On Monday, December 7, 2020 at 3:44:53 PM UTC-6, luser droog wrote:
> On Saturday, December 5, 2020 at 10:25:36 AM UTC-6, Tim Rentsch wrote:
> > Prompted by some recent discussion regarding 'goto' statements and
> > state machines, I would like to propose a programming exercise.
> > (It is perhaps a bit too large to be called an exercise, but not so
> > difficult that it deserves the label of challenge. On the other
> > hand there are some constraints so maybe challenge is apropos. In
> > any case somewhere in between those two bounds.)
> >
> > Short problem statement: a C program to remove comments from C
> > source input.
> >
> > Specifics: Remove both /*...*/ and //... style comments. Don't
> > worry about trigraphs. Read from stdin, write to stdout, and
> > diagnostics (if any) go to stderr. If EOF is seen inside a
> > comment, do something sensible but it doesn't matter what as long
> > as it's sensible. Use no 'goto' statements. Limit function
> > bodies to no more than 25 lines.
> >
> > Other: feel free to handle corner cases as you see fit, as long
> > as there is some description of what choice was made.
> >
> > Hopefully it will be a fun exercise. It isn't trivial but it
> > shouldn't take too long either.
>
> Rough translation of Ben Bacarisse's Haskell program to C. The logic
> could probably be made nicer with a pattern matching construct.
> But the way I would do that would require another type for Symbols.
>
Version 2. I add a match() function that helped simplify the big functions,
but also added to the number of big functions.
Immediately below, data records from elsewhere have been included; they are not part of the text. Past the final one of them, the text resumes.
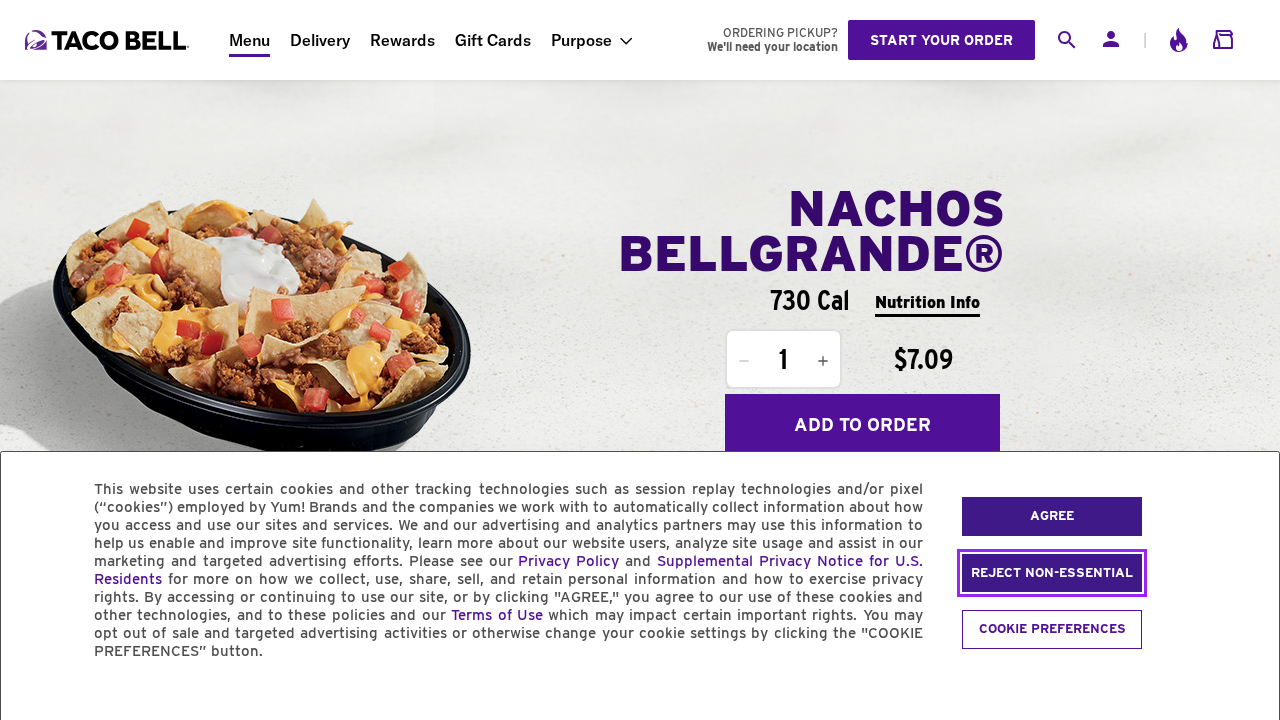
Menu (249, 40)
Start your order (941, 40)
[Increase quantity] (823, 361)
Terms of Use (497, 615)
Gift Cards (493, 40)
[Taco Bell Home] (109, 40)
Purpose (581, 40)
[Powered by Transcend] (33, 696)
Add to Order (862, 424)
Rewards (402, 40)
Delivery (320, 40)
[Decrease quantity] (744, 361)
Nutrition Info (927, 302)
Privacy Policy (568, 561)
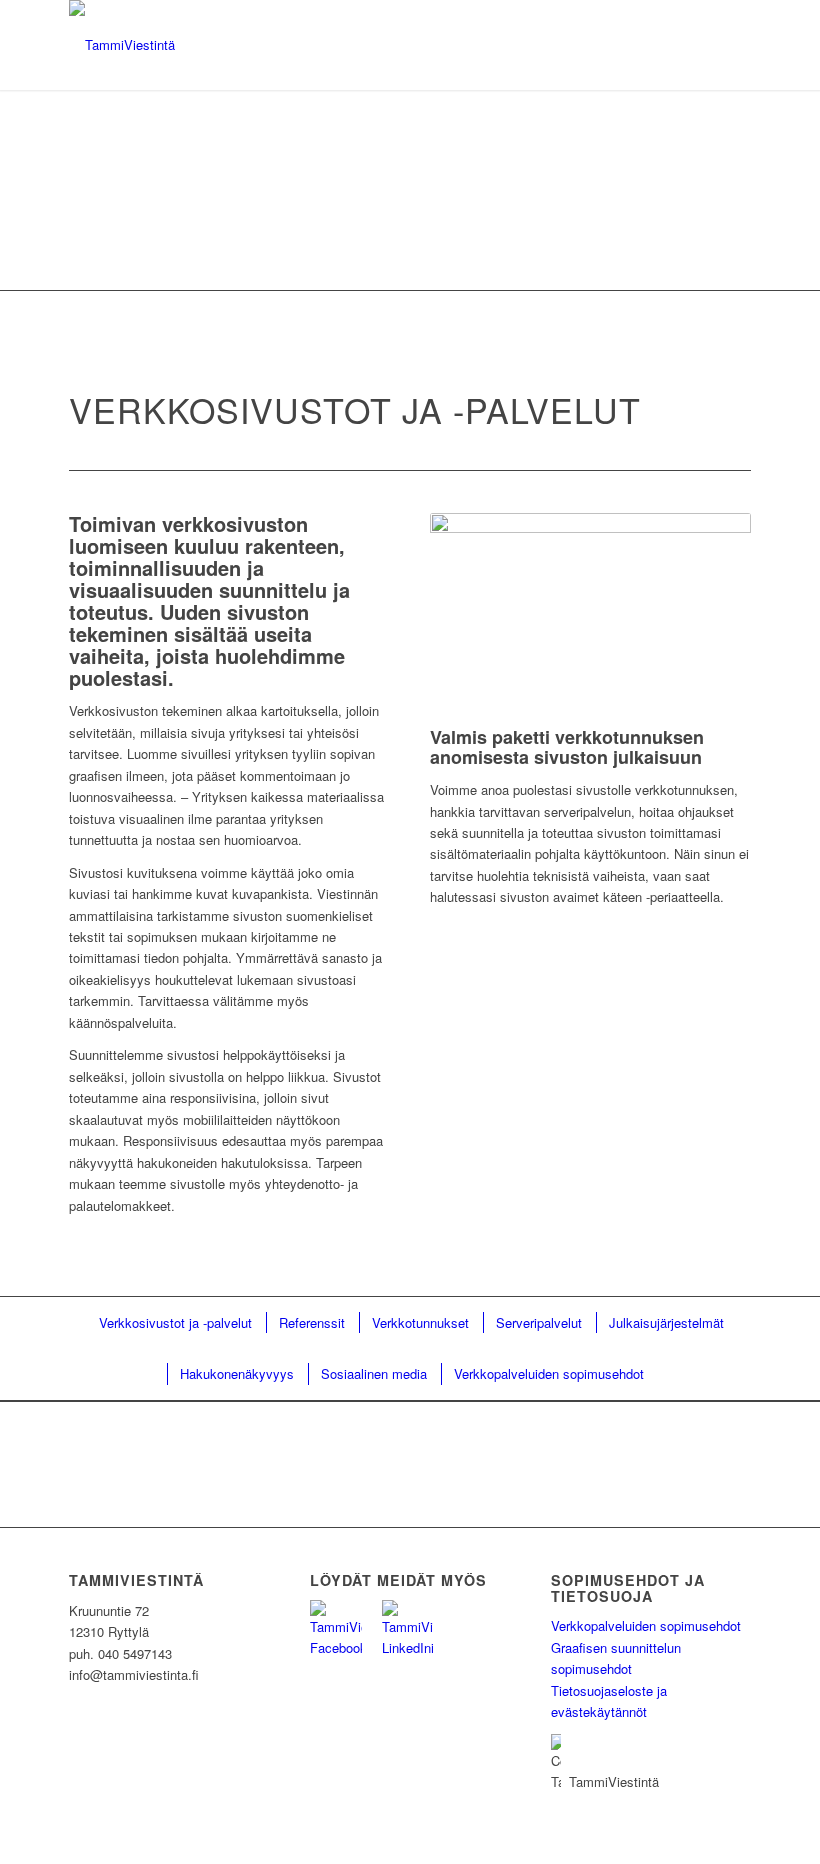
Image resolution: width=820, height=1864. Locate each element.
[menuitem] (174, 1322)
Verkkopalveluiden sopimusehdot (646, 1625)
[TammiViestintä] (122, 45)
This version ignores line continuations except while slurping a single
line comment. But that means it can't see any comment markers if they
are hidden behind line continuations.
strpcom-v2.c:
//#define DEBUG(...) __VA_ARGS__
#define DEBUG(...)
#include <stdio.h>
#include <stdlib.h>
#include <string.h>
typedef union uobject *object;
typedef object fSuspension( object );
typedef object list;
typedef enum tag { INVALID, INTEGER, LIST, SUSPENSION, VOID } tag;
union uobject { tag t;
struct { tag t; int i; } Int;
struct { tag t; object a, b; } List;
struct { tag t; object v; fSuspension *f; } Suspension;
struct { tag t; void *v; } Void;
};
list skip_quote( list o );
list nested_comment( list o );
void print( list o );
object add_global_root( object o ){ return o; }
object alloc(){
return calloc( 1, sizeof(object) );
}
#define OBJECT(...) new_( (union uobject[]){{ __VA_ARGS__ }} )
object new_( object a ){
object p = alloc();
return p ? *p = *a, p : 0;
}
object Int( int i ){ return OBJECT( .Int = { INTEGER, i } ); }
list cons( object a, object b ){ return OBJECT( .List = { LIST, a, b } ); }
list one( object a ){ return cons( a, NULL ); }
object car( list o ){ return o && o->t == LIST ? o->List.a : NULL; }
object cdr( list o ){ return o && o->t == LIST ? o->List.b : NULL; }
object Void( void *v ){ return OBJECT( .Void = { VOID, v } ); }
object Suspension( void *v, fSuspension *f ){
return OBJECT( .Suspension = { SUSPENSION, v, f } );
}
int eq( object a, object b ){
return !a && !b ? 1 :
!a || !b ? 0 :
a->t != b->t ? 0 :
!memcmp( a, b, sizeof *a );
}
int eqint( object a, int i ){
union uobject b = { .Int = { INTEGER, i } };
return eq( a, &b );
}
object force( object o ){
return !o || o->t != SUSPENSION ? o :
force( o->Suspension.f( o->Suspension.v ) );
}
list take( int i, list o ){
return i == 0 ? NULL :
!o ? NULL :
( *o = *force( o ),
cons( car( o ), take( i-1, cdr( o ) ) ) );
}
list drop( int i, list o ){
return i == 0 ? o :
!o ? NULL :
( *o = *force( o ),
drop( i-1, cdr( o ) ) );
}
object first( list o ){ return car( take( 1, o ) ); }
object rest( list o ){ return drop( 1, o ); }
int match( object pat, object it, object *matched, object *tail ){
if( !pat ){
*tail = it;
return 1;
}
if( (it ? it->t : 0) == SUSPENSION ) *it = *force( it );
if( pat->t != (it ? it->t : 0) ) return 0;
switch( pat->t ){
default: return 0;
case LIST: {
object sink;
if( match( first( pat ), first( it ), & sink, tail ) ){
*matched = it;
return match( rest( pat ), rest( it ), & sink, tail );
}
} break;
case INTEGER:
if( eq( pat, it ) ){
*matched = it;
return 1;
}
}
return 0;
}
static list
force_chars_from_file( object file ){
FILE *f = file->Void.v;
int c = fgetc( f );
return c != EOF ? cons( Int( c ), Suspension( file, force_chars_from_file ) )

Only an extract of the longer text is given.